INSTRUCTIONS FOR THE TASK
Copy out, word for word, the stretch of records from the line containing "Image resolution: width=1680" through the line containing "Action: tap(907, 268)". Leave the pictures out of your answer.

RAW RECORDS
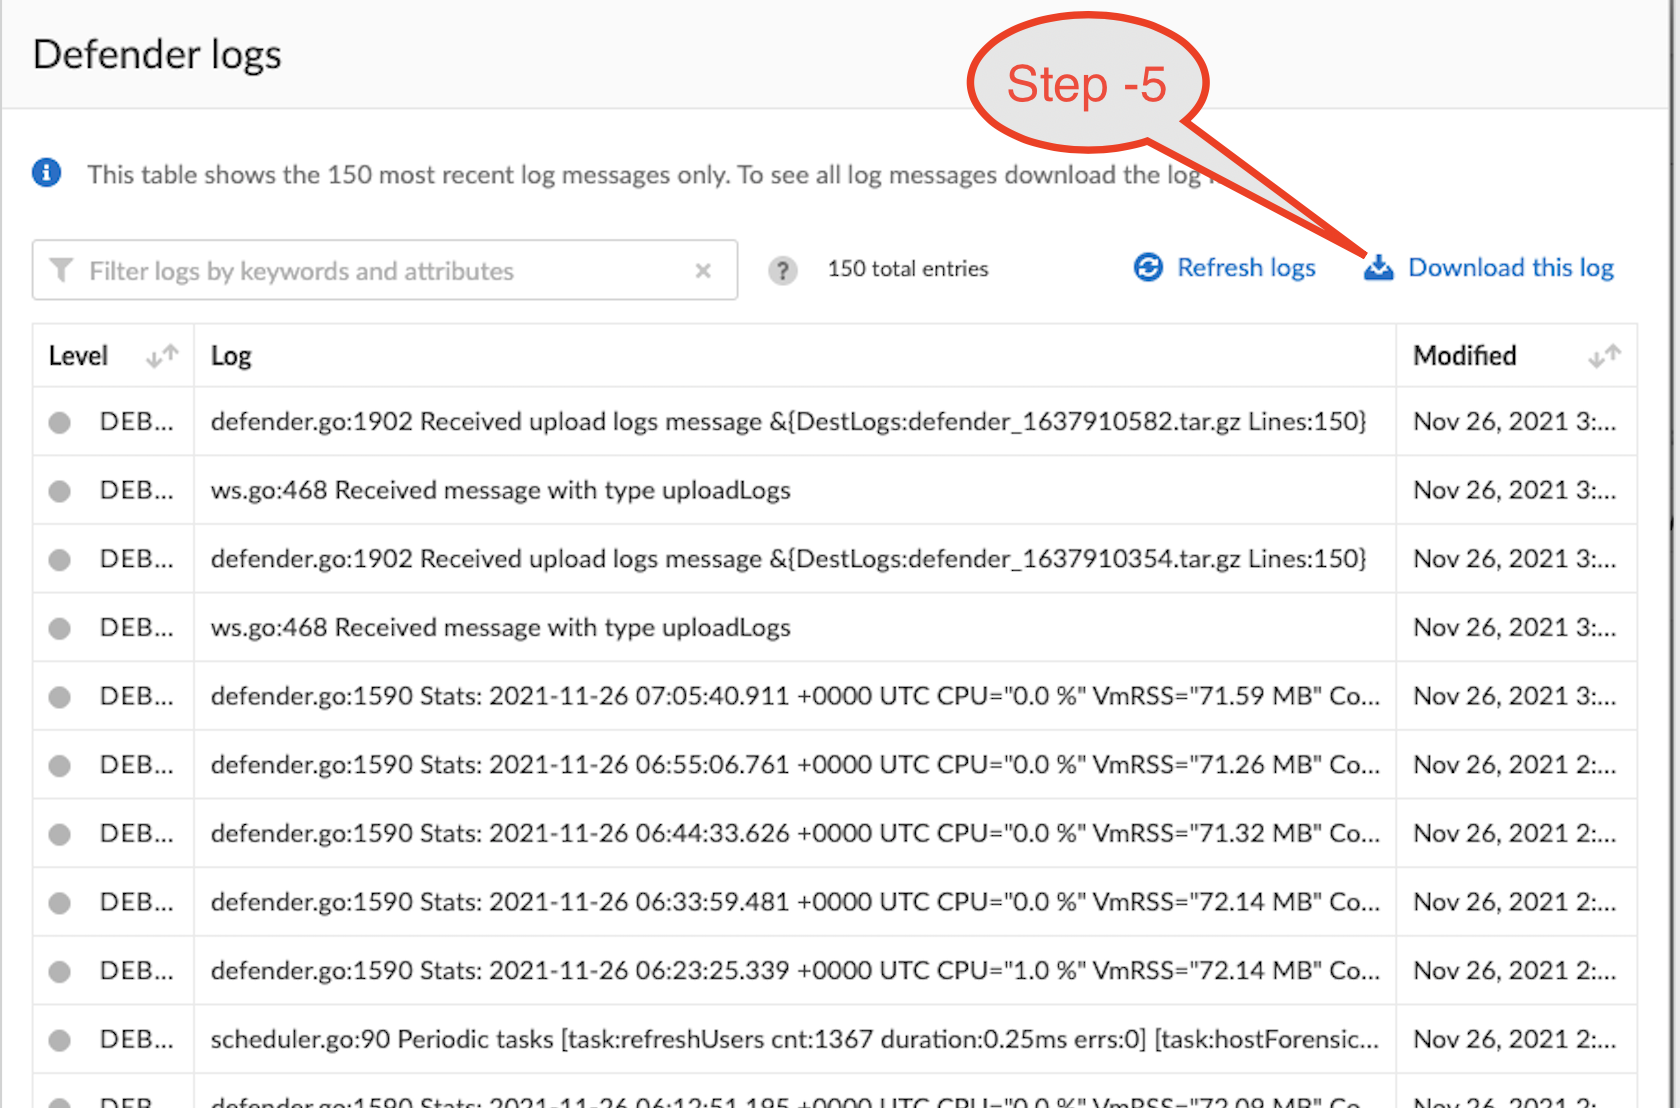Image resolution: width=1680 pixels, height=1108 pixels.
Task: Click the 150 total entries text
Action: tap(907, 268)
...
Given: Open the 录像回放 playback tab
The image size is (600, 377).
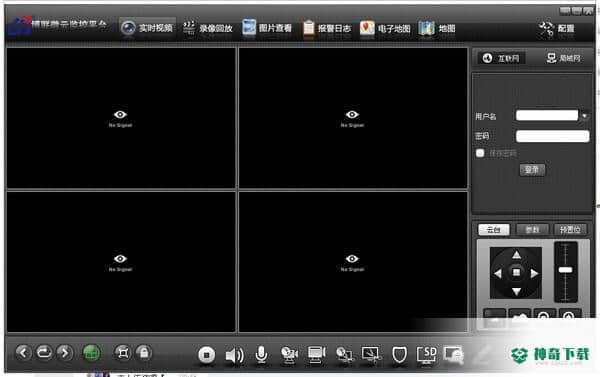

SOLUTION FOR THIS TASK
Image resolution: width=1680 pixels, height=1108 pixels.
Task: Click the 150 total entries text
Action: tap(907, 268)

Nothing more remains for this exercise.